* YOUR GOAL
Exact output of all the records is required.

[Saved data entries]
⟨

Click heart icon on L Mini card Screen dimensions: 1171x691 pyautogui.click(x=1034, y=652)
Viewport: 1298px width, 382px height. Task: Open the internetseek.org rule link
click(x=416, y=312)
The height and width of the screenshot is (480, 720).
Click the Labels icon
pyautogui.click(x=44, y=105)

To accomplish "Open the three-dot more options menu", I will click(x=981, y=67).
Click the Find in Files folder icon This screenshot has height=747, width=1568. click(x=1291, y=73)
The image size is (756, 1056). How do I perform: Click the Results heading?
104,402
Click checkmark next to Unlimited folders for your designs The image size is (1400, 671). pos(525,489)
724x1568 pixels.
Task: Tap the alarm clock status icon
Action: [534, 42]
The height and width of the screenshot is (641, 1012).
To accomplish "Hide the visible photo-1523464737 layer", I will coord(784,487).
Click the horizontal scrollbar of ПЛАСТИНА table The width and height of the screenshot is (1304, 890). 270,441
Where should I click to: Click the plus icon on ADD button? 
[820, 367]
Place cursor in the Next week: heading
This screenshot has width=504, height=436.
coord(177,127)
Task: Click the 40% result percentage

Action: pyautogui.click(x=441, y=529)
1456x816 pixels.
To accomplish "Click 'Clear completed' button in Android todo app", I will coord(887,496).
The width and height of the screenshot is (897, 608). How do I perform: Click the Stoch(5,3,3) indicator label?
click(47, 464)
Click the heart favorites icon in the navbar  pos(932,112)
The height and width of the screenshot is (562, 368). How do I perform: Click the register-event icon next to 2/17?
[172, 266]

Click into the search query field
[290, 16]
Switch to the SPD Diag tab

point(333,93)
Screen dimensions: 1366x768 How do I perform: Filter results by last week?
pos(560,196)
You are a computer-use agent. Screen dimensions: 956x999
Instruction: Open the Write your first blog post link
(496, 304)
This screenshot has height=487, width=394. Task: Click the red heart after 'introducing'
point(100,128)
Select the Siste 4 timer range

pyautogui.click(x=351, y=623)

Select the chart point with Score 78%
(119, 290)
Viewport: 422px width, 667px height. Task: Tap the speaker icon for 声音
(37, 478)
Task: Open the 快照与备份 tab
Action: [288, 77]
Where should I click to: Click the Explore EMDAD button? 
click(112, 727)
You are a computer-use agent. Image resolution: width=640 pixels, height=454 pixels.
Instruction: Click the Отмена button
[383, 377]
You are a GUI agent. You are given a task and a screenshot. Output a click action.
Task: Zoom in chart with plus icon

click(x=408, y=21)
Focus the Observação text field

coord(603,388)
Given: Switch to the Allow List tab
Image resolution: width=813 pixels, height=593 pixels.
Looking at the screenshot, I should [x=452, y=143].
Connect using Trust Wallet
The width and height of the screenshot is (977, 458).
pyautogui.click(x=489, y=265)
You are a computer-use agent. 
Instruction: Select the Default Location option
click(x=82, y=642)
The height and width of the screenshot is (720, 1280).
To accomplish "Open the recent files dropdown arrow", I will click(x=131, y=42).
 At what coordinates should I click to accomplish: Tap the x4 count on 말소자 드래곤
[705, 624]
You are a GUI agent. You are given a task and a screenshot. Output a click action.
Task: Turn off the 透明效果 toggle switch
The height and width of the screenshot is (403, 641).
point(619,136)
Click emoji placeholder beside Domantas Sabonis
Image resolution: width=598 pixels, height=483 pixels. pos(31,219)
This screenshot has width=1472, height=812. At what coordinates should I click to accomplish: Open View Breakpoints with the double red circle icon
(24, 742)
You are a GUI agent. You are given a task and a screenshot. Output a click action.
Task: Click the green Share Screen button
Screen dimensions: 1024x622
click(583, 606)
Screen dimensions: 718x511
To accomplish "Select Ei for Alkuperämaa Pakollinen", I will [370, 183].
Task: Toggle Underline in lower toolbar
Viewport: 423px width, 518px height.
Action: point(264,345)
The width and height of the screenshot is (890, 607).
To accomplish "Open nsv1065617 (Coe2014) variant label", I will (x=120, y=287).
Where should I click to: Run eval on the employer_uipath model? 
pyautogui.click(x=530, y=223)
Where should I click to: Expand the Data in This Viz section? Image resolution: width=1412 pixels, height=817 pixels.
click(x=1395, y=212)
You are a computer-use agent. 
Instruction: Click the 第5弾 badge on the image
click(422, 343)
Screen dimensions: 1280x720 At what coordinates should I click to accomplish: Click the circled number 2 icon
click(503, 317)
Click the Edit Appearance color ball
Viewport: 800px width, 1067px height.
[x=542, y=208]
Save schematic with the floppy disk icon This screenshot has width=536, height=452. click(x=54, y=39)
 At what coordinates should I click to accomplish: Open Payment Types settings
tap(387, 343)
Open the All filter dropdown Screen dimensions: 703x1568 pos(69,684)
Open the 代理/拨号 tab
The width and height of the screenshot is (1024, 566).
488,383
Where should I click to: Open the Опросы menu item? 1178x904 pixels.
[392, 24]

⟩

* ANSWER FOR THIS EXERCISE
Click heart icon on L Mini card Screen dimensions: 1171x691 pyautogui.click(x=1034, y=652)
Viewport: 1298px width, 382px height. Task: Open the internetseek.org rule link
click(x=416, y=312)
The height and width of the screenshot is (480, 720).
Click the Labels icon
pyautogui.click(x=44, y=105)

To accomplish "Open the three-dot more options menu", I will click(x=981, y=67).
Click the Find in Files folder icon This screenshot has height=747, width=1568. click(x=1291, y=73)
The image size is (756, 1056). How do I perform: Click the Results heading?
104,402
Click checkmark next to Unlimited folders for your designs The image size is (1400, 671). pos(525,489)
724x1568 pixels.
Task: Tap the alarm clock status icon
Action: [534, 42]
The height and width of the screenshot is (641, 1012).
To accomplish "Hide the visible photo-1523464737 layer", I will coord(784,487).
Click the horizontal scrollbar of ПЛАСТИНА table The width and height of the screenshot is (1304, 890). 270,441
Where should I click to: Click the plus icon on ADD button? 
[820, 367]
Place cursor in the Next week: heading
This screenshot has width=504, height=436.
coord(177,127)
Task: Click the 40% result percentage

Action: pyautogui.click(x=441, y=529)
1456x816 pixels.
To accomplish "Click 'Clear completed' button in Android todo app", I will coord(887,496).
The width and height of the screenshot is (897, 608). How do I perform: Click the Stoch(5,3,3) indicator label?
click(47, 464)
Click the heart favorites icon in the navbar  pos(932,112)
The height and width of the screenshot is (562, 368). How do I perform: Click the register-event icon next to 2/17?
[172, 266]

Click into the search query field
[290, 16]
Switch to the SPD Diag tab

point(333,93)
Screen dimensions: 1366x768 How do I perform: Filter results by last week?
pos(560,196)
You are a computer-use agent. Screen dimensions: 956x999
Instruction: Open the Write your first blog post link
(496, 304)
This screenshot has height=487, width=394. Task: Click the red heart after 'introducing'
point(100,128)
Select the Siste 4 timer range

pyautogui.click(x=351, y=623)

Select the chart point with Score 78%
(119, 290)
Viewport: 422px width, 667px height. Task: Tap the speaker icon for 声音
(37, 478)
Task: Open the 快照与备份 tab
Action: [288, 77]
Where should I click to: Click the Explore EMDAD button? 
click(112, 727)
You are a computer-use agent. Image resolution: width=640 pixels, height=454 pixels.
Instruction: Click the Отмена button
[383, 377]
You are a GUI agent. You are given a task and a screenshot. Output a click action.
Task: Zoom in chart with plus icon

click(x=408, y=21)
Focus the Observação text field

coord(603,388)
Given: Switch to the Allow List tab
Image resolution: width=813 pixels, height=593 pixels.
Looking at the screenshot, I should [x=452, y=143].
Connect using Trust Wallet
The width and height of the screenshot is (977, 458).
pyautogui.click(x=489, y=265)
You are a computer-use agent. 
Instruction: Select the Default Location option
click(x=82, y=642)
The height and width of the screenshot is (720, 1280).
To accomplish "Open the recent files dropdown arrow", I will click(x=131, y=42).
 At what coordinates should I click to accomplish: Tap the x4 count on 말소자 드래곤
[705, 624]
You are a GUI agent. You are given a task and a screenshot. Output a click action.
Task: Turn off the 透明效果 toggle switch
The height and width of the screenshot is (403, 641).
point(619,136)
Click emoji placeholder beside Domantas Sabonis
Image resolution: width=598 pixels, height=483 pixels. pos(31,219)
This screenshot has width=1472, height=812. At what coordinates should I click to accomplish: Open View Breakpoints with the double red circle icon
(24, 742)
You are a GUI agent. You are given a task and a screenshot. Output a click action.
Task: Click the green Share Screen button
Screen dimensions: 1024x622
click(583, 606)
Screen dimensions: 718x511
To accomplish "Select Ei for Alkuperämaa Pakollinen", I will [370, 183].
Task: Toggle Underline in lower toolbar
Viewport: 423px width, 518px height.
Action: point(264,345)
The width and height of the screenshot is (890, 607).
To accomplish "Open nsv1065617 (Coe2014) variant label", I will (x=120, y=287).
Where should I click to: Run eval on the employer_uipath model? 
pyautogui.click(x=530, y=223)
Where should I click to: Expand the Data in This Viz section? Image resolution: width=1412 pixels, height=817 pixels.
click(x=1395, y=212)
You are a computer-use agent. 
Instruction: Click the 第5弾 badge on the image
click(422, 343)
Screen dimensions: 1280x720 At what coordinates should I click to accomplish: Click the circled number 2 icon
click(503, 317)
Click the Edit Appearance color ball
Viewport: 800px width, 1067px height.
[x=542, y=208]
Save schematic with the floppy disk icon This screenshot has width=536, height=452. click(x=54, y=39)
 At what coordinates should I click to accomplish: Open Payment Types settings
tap(387, 343)
Open the All filter dropdown Screen dimensions: 703x1568 pos(69,684)
Open the 代理/拨号 tab
The width and height of the screenshot is (1024, 566).
488,383
Where should I click to: Open the Опросы menu item? 1178x904 pixels.
[392, 24]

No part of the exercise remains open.